· Alexander Vukovic

The rzfz.ai Stack: local matters

Five ways local AI is changing how we build and test software

The renaissance of local intelligence

We live in a tension field: generative AI keeps getting bigger, faster and more capable — while the EU AI Act tightens the regulatory net around it. For companies, that means the question is no longer just what’s technically possible, but what’s legally permitted, ethically defensible and economically sound. With the rzfz.ai Stack, we build toward exactly that answer — the intelligence has to come to the data, not the other way around.

The technical foundation: unified memory

Classic workstations keep system RAM and video memory strictly separate, so models quickly hit the ceiling of the graphics card. The rzfz.ai Box instead runs on AMD Strix Halo with 128 GB of unified memory, of which around 96 GB is usable for models (extendable to 110 GB) — CPU and GPU share the same memory pool. That makes it possible to run models that simply don’t fit on a classic desktop GPU, at a power draw of 30 to 300 watts — quiet enough for a normal office, no dedicated server room required.

On top of that, the stack orchestrates inference through GPUStack with llama.cpp, keeps knowledge vectorized in PostgreSQL with pgvector, and gives every user a single interface through Open WebUI. Dify handles workflow automation — the glue that connects models to tools like Gitea or your own ticketing system.

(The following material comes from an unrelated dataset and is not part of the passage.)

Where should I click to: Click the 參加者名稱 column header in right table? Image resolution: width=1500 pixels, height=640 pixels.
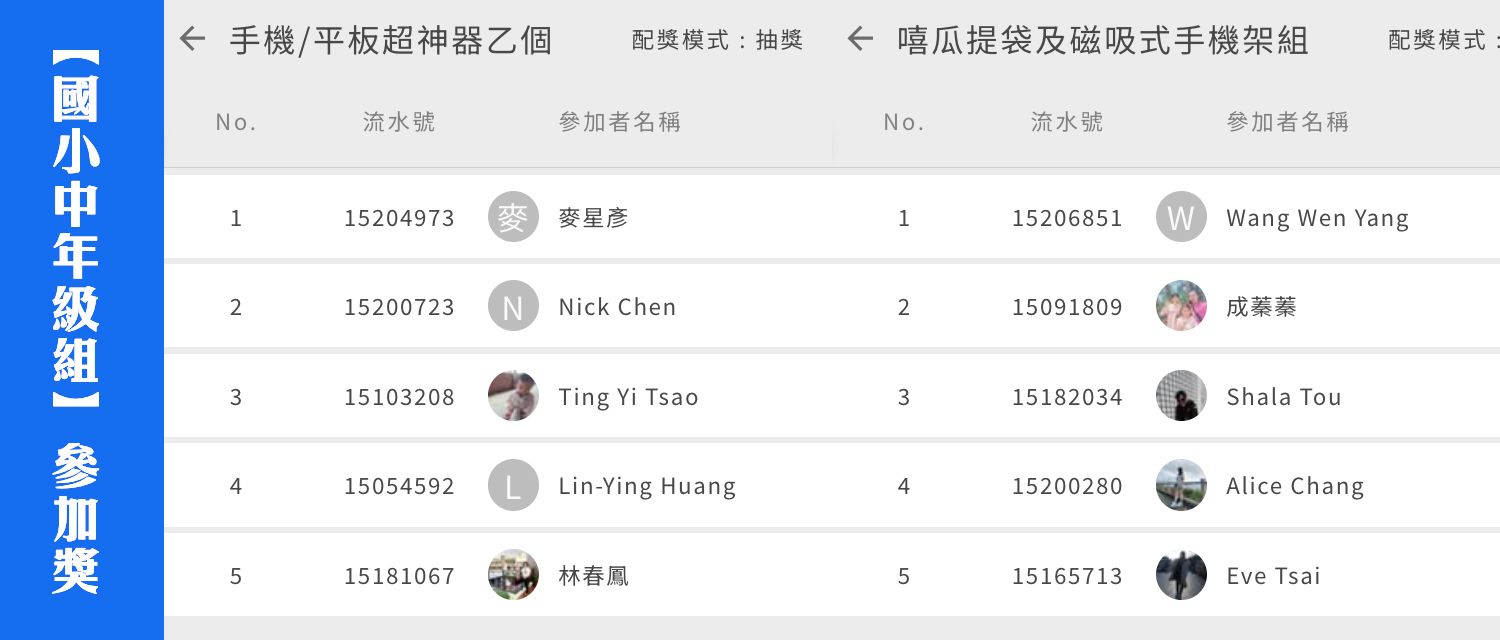click(x=1288, y=122)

Five use cases for development and testing

Reasoning-capable models like our default, qwen3.6, don’t just change chat — they change how we build and verify software:

  1. Requirements architect — A requirements document, as PDF or plain text, goes into Open WebUI; a Dify workflow hands it to the model with instructions to identify actors, use cases and gaps. The result is a diagram plus a list of open questions — before a single line of code exists.
  2. The relentless test designer — Instead of testing only the happy path, the model formally applies equivalence partitioning and boundary value analysis, generates edge-case test data, and produces a test matrix you can export into your existing test-management tool.
  3. Legacy code refactoring — OpenHands (currently an experimental module of the stack), our autonomous coding agent, reads old components straight out of Gitea, explains the business logic they contain, writes regression tests for the existing code first, and only then proposes a refactor. The knowledge locked in that legacy code never leaves the local network.
  4. Autonomous bug hunter — On every push, OpenHands (experimental, yet already in practical use at customer sites) analyzes the diff, looks for logical errors rather than mere syntax mistakes, and comments on suspicious spots directly on the merge request — a pair programmer that never sleeps.
  5. Living documentation — On a regular cadence, the agent compares code against existing documentation and submits updates as a pull request. Onboarding new team members gets noticeably faster as a result.

Thinking it through economically

The reflex reaction — “the cloud is cheaper, I only pay for what I use” — falls short, especially for reasoning models, which generate internal thinking tokens on every iteration that the cloud bills per request. The Box, by contrast, is a one-time investment: whether a model gets asked ten times a day or ten thousand, the running cost barely moves. What that means for your organization specifically is what the Configurator works out for you.

The takeaway: local matters

“Local matters” isn’t a slogan for us — it’s the program: compliance isn’t an innovation blocker, it’s the precondition for winning back freedoms that got quietly given up in the cloud. Fittingly, the joint project with our customer PSA on the rzfz.ai Stack won the Constantinus Award 2026 — 1st place, category Standardsoftware und Cloud Services.